··· Materials provided
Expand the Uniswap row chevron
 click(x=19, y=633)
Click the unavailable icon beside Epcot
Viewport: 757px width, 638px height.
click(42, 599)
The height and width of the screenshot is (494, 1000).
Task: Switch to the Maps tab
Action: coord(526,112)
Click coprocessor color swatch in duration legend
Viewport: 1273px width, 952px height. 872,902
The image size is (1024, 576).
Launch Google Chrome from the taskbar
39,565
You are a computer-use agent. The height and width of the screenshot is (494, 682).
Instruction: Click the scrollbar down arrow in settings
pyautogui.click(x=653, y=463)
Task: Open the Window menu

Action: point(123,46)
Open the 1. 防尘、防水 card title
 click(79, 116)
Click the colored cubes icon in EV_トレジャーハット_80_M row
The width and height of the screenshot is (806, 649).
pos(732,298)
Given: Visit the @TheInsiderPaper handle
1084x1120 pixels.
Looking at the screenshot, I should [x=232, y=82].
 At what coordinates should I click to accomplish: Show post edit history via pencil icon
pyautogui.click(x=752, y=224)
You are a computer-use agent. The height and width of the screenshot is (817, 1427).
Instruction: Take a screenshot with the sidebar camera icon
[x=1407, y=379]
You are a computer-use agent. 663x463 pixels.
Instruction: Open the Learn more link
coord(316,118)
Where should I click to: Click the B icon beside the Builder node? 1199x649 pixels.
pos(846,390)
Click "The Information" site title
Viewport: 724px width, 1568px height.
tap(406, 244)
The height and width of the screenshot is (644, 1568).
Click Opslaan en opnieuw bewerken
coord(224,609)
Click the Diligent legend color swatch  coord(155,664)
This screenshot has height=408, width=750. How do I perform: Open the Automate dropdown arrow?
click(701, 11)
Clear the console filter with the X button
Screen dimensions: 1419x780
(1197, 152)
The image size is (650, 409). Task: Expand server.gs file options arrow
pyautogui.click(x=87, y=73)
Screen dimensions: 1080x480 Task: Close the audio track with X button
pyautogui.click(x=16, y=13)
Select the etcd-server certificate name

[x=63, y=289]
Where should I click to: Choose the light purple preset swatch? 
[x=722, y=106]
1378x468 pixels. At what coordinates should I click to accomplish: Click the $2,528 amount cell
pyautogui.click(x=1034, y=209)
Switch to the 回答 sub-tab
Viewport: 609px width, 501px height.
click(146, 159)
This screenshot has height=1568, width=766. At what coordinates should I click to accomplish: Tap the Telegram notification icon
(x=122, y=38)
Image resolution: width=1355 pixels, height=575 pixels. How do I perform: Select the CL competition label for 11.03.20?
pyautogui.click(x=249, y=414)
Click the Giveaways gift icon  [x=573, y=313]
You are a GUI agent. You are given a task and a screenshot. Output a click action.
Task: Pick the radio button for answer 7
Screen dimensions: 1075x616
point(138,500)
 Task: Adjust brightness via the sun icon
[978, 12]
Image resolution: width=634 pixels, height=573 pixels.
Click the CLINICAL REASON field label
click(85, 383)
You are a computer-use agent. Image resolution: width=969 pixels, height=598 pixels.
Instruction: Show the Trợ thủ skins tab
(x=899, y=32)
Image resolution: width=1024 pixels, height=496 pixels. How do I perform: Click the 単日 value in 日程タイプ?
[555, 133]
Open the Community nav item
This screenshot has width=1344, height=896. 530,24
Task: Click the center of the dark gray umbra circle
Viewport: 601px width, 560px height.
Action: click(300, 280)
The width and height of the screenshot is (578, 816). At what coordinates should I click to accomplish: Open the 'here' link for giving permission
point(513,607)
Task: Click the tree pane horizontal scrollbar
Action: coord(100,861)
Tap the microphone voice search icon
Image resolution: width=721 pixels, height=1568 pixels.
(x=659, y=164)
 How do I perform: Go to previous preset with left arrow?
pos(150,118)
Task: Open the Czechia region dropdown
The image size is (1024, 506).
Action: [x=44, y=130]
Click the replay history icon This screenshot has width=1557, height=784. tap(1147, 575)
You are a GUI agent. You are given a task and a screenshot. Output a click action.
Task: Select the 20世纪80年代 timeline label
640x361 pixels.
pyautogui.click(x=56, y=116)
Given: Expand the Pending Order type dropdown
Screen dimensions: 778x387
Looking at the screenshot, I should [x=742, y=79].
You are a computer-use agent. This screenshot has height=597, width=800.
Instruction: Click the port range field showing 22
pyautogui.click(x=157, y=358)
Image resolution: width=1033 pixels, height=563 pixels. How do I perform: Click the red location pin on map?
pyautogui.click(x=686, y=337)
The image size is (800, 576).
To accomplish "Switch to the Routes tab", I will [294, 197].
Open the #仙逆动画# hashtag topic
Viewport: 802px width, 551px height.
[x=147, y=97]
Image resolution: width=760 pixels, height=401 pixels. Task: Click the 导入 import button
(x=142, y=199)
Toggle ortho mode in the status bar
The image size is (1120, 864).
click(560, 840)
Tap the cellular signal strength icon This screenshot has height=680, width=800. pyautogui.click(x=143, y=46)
······
**Assignment:**
All of the entries above need to be set down again exactly.

**Solution:**
Expand the Uniswap row chevron
 click(x=19, y=633)
Click the unavailable icon beside Epcot
Viewport: 757px width, 638px height.
click(42, 599)
The height and width of the screenshot is (494, 1000).
Task: Switch to the Maps tab
Action: coord(526,112)
Click coprocessor color swatch in duration legend
Viewport: 1273px width, 952px height. 872,902
The image size is (1024, 576).
Launch Google Chrome from the taskbar
39,565
You are a computer-use agent. The height and width of the screenshot is (494, 682).
Instruction: Click the scrollbar down arrow in settings
pyautogui.click(x=653, y=463)
Task: Open the Window menu

Action: point(123,46)
Open the 1. 防尘、防水 card title
 click(79, 116)
Click the colored cubes icon in EV_トレジャーハット_80_M row
The width and height of the screenshot is (806, 649).
pos(732,298)
Given: Visit the @TheInsiderPaper handle
1084x1120 pixels.
Looking at the screenshot, I should [x=232, y=82].
 At what coordinates should I click to accomplish: Show post edit history via pencil icon
pyautogui.click(x=752, y=224)
You are a computer-use agent. The height and width of the screenshot is (817, 1427).
Instruction: Take a screenshot with the sidebar camera icon
[x=1407, y=379]
You are a computer-use agent. 663x463 pixels.
Instruction: Open the Learn more link
coord(316,118)
Where should I click to: Click the B icon beside the Builder node? 1199x649 pixels.
pos(846,390)
Click "The Information" site title
Viewport: 724px width, 1568px height.
tap(406, 244)
The height and width of the screenshot is (644, 1568).
Click Opslaan en opnieuw bewerken
coord(224,609)
Click the Diligent legend color swatch  coord(155,664)
This screenshot has height=408, width=750. How do I perform: Open the Automate dropdown arrow?
click(701, 11)
Clear the console filter with the X button
Screen dimensions: 1419x780
(1197, 152)
The image size is (650, 409). Task: Expand server.gs file options arrow
pyautogui.click(x=87, y=73)
Screen dimensions: 1080x480 Task: Close the audio track with X button
pyautogui.click(x=16, y=13)
Select the etcd-server certificate name

[x=63, y=289]
Where should I click to: Choose the light purple preset swatch? 
[x=722, y=106]
1378x468 pixels. At what coordinates should I click to accomplish: Click the $2,528 amount cell
pyautogui.click(x=1034, y=209)
Switch to the 回答 sub-tab
Viewport: 609px width, 501px height.
click(146, 159)
This screenshot has height=1568, width=766. At what coordinates should I click to accomplish: Tap the Telegram notification icon
(x=122, y=38)
Image resolution: width=1355 pixels, height=575 pixels. How do I perform: Select the CL competition label for 11.03.20?
pyautogui.click(x=249, y=414)
Click the Giveaways gift icon  [x=573, y=313]
You are a GUI agent. You are given a task and a screenshot. Output a click action.
Task: Pick the radio button for answer 7
Screen dimensions: 1075x616
point(138,500)
 Task: Adjust brightness via the sun icon
[978, 12]
Image resolution: width=634 pixels, height=573 pixels.
Click the CLINICAL REASON field label
click(85, 383)
You are a computer-use agent. Image resolution: width=969 pixels, height=598 pixels.
Instruction: Show the Trợ thủ skins tab
(x=899, y=32)
Image resolution: width=1024 pixels, height=496 pixels. How do I perform: Click the 単日 value in 日程タイプ?
[555, 133]
Open the Community nav item
This screenshot has width=1344, height=896. 530,24
Task: Click the center of the dark gray umbra circle
Viewport: 601px width, 560px height.
Action: click(300, 280)
The width and height of the screenshot is (578, 816). At what coordinates should I click to accomplish: Open the 'here' link for giving permission
point(513,607)
Task: Click the tree pane horizontal scrollbar
Action: coord(100,861)
Tap the microphone voice search icon
Image resolution: width=721 pixels, height=1568 pixels.
(x=659, y=164)
 How do I perform: Go to previous preset with left arrow?
pos(150,118)
Task: Open the Czechia region dropdown
The image size is (1024, 506).
Action: [x=44, y=130]
Click the replay history icon This screenshot has width=1557, height=784. tap(1147, 575)
You are a GUI agent. You are given a task and a screenshot. Output a click action.
Task: Select the 20世纪80年代 timeline label
640x361 pixels.
pyautogui.click(x=56, y=116)
Given: Expand the Pending Order type dropdown
Screen dimensions: 778x387
Looking at the screenshot, I should [x=742, y=79].
You are a computer-use agent. This screenshot has height=597, width=800.
Instruction: Click the port range field showing 22
pyautogui.click(x=157, y=358)
Image resolution: width=1033 pixels, height=563 pixels. How do I perform: Click the red location pin on map?
pyautogui.click(x=686, y=337)
The image size is (800, 576).
To accomplish "Switch to the Routes tab", I will [294, 197].
Open the #仙逆动画# hashtag topic
Viewport: 802px width, 551px height.
[x=147, y=97]
Image resolution: width=760 pixels, height=401 pixels. Task: Click the 导入 import button
(x=142, y=199)
Toggle ortho mode in the status bar
The image size is (1120, 864).
click(560, 840)
Tap the cellular signal strength icon This screenshot has height=680, width=800. pyautogui.click(x=143, y=46)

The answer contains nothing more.